You can read more about the policy itself here: GPS: Configure TPM platform validation profile for native UEFI firmware configurations

Enterprises are recommended to audit their BitLocker group policies for explicit PCR7 inclusion and check msinfo32.exe for their PCR7 binding status before installing the April 2026 Windows security update. Details about this group policy are shown below.

As we read it, it is the Secure Boot certificate chain update that triggers the PCR7, and the April patch will help on devices NOT doing BitLocker prompts – what is your experience with it, if you have installed the April update? 🤔

Manual workaround – not recommended!!

For Group Policy:

• Policy Name: Configure TPM platform validation profile for native UEFI firmware configurations 
• Policy Path: Computer Configuration > Administrative Templates > Windows Components > BitLocker Drive Encryption > Operating System Drives

Registry data:

• Registry Path: HKLM\SOFTWARE\Policies\Microsoft\FVE
• Registry Value: OSPlatformValidation_UEFI

For Intune:

• Options is not available – only via GPO and a script

Warning: Microsoft does not recommend configuring this policy manually. Changing the default platform validation profile affects device security and manageability. Setting this policy might prompt a BitLocker recovery when firmware is updated. If this policy is set to include PCR0, suspend BitLocker prior to applying firmware updates.

If you are using Microsoft Intune, the policy in Endpoint security > Disk encryption > BitLocker profile is based on the BitLocker CSP/Settings Catalog model, and Microsoft notes that not all BitLocker settings exist in both CSP and Group Policy.
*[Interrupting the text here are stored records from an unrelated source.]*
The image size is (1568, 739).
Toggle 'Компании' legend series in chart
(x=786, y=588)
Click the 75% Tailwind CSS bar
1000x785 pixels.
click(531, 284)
So this means that your IT teams should not assume that every Intune-managed device is affected, but they should check whether custom ADMX-backed settings, OMA-URI policies, scripts, co-management settings or direct registry changes have introduced the OSPlatformValidation_UEFI configuration on any managed devices!

Workarounds

Note: We have 3 workarounds, but we recommend Nr. 3.

Option 1: Remove the Group Policy configuration before installing the update

1. Open Group Policy Editor (gpedit.msc) or your Group Policy Management Console.
2. Navigate to: Computer Configuration > Administrative Templates > Windows Components > BitLocker Drive Encryption > Operating System Drives. 
3. Set “Configure TPM platform validation profile for native UEFI firmware configurations” to “Not Configured“. 
4. Run the following command on affected devices to propagate the policy change: gpupdate /force
5. Run the following command to suspend BitLocker (where BitLocker is enabled on the C: drive): manage-bde -protectors -disable C: 
6. Run the following command to resume BitLocker (where BitLocker is enabled on the C: drive): manage-bde -protectors -enable C: 
7. This updates the BitLocker bindings to use the Windows-selected default PCR profile. 
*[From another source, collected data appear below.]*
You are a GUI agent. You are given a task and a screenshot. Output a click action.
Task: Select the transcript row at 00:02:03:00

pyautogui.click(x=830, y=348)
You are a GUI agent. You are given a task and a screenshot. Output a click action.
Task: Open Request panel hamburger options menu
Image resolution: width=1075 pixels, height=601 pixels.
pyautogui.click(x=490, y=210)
Option 2: Apply the Known Issue Rollback (KIR) before installing the update

A Known Issue Rollback (KIR) is available for customers who cannot remove the PCR7 group policy before deploying the April 2026 Windows security update (the Originating KBs listed above). The KIR prevents the automatic switch to the 2023 Boot Manager, avoiding the BitLocker recovery trigger. The KIR should be deployed before installing the update on affected devices. Contact Microsoft’s Support for business to obtain this KIR.

Option 3: Be sure are are already updated to the new Secure Boot Certificate chain and all is set correctly!

We have 2 blog post about this topic here, and it´s recommended to take a look! 😎

June 2026: Secure Boot Certificates are expiring – Help is on the way – Mindcore Techblog

Secure Boot Certificate Update – Making It Happen with Intune Remediations – Mindcore Techblog

Next Steps

A permanent resolution for this issue is planned in a future Windows update by Microsoft as of now – we will provide more information when it is available!

And again – please update your Secure Boot Certificate chain before June 2026!